How IASTM Works

How IASTM works – tissue remodeling

To maintain healthy cartilage, bone, muscle and tendons there exists a tissue remodeling. Remodeling is needed to remove damaged cells and matrix (catabolic process) and to replace damaged tissue (anabolic process).

This occurs with ordinary exercise and exposing a body to mechanical forces. It turns out that IASTM performs as a localized exercise to a lesion, stimulating tissue remodeling. In the tendon, the fibroblast is a key player responsible for its maintenance, adaptation to changes, and remodeling in cases of minor and severe damages to tendon tissue.

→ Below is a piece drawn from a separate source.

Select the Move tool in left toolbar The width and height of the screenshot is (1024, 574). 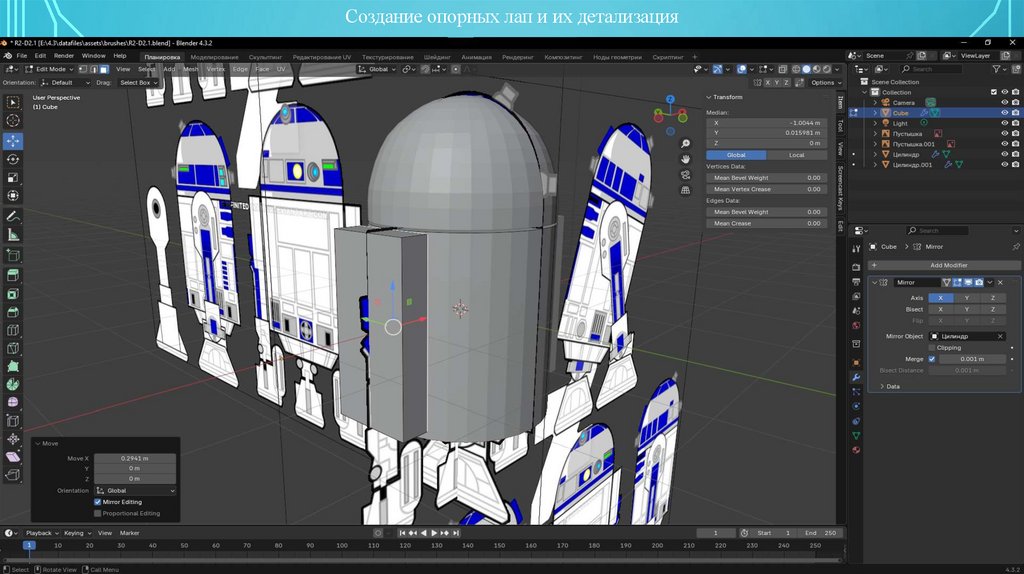point(13,140)

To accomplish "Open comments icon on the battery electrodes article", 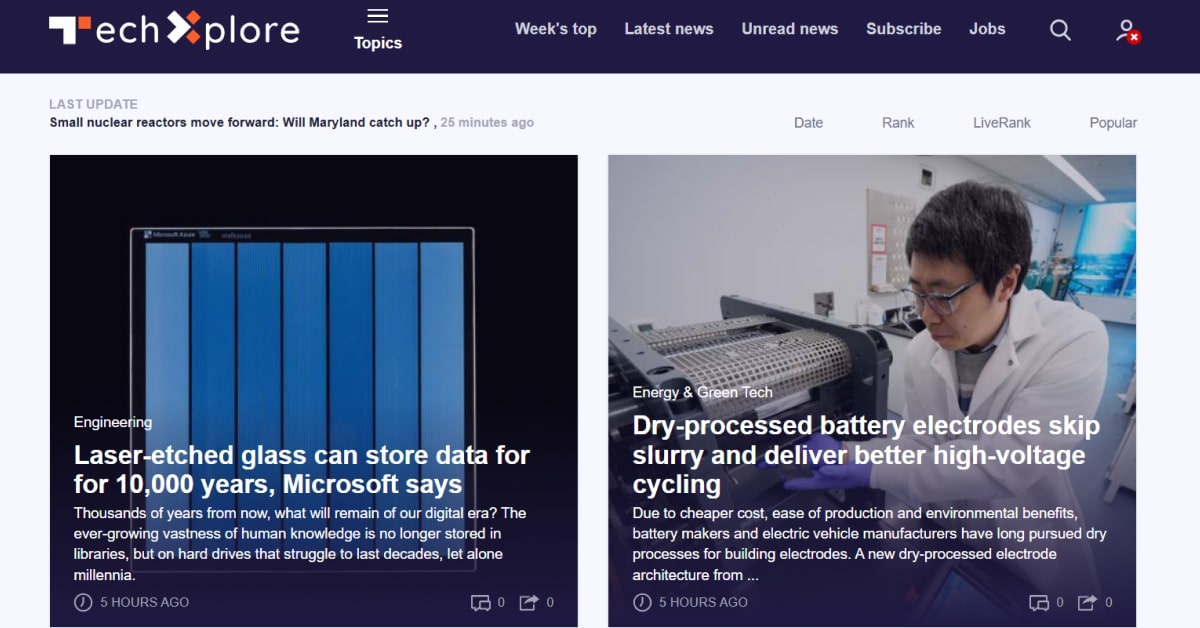I will (1040, 602).
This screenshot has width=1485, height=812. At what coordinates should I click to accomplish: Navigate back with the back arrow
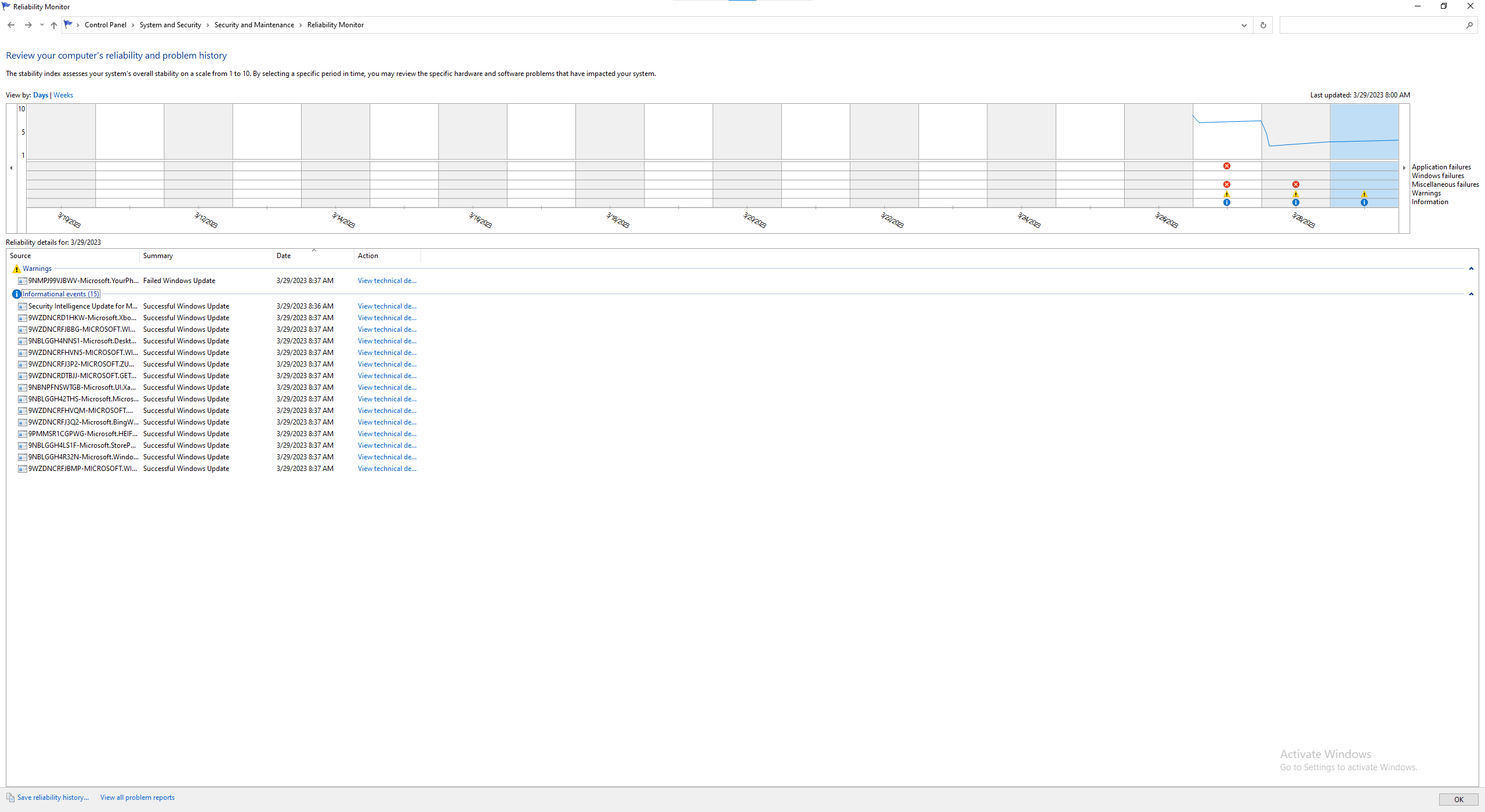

How fibroblasts work [video]

IASTM - Controlled Inflammatory Process

Researches have reported an increased fibroblastic proliferation with mechanical load.

And this is responsible for reproducing the extracellular matrix (ECM), especially collagen 1, elastin, cytokines, and growth factors, among other important proteins. It is believed that for degenerated connective tissue (i.e., tendinosis) IASTM re-initiates the inflammatory process by applying a controlled amount of microtrauma to the affected area. A healing effect is created by the proliferative supply of blood, nutrients, and fibroblasts to the region, resulting in collagen remodeling and eventual tissue maturation.

Since tendons have an inherent capacity to heal, it can occur if a fibroblast-driven process integrates old and new collagen to add to the final stability of the matrix.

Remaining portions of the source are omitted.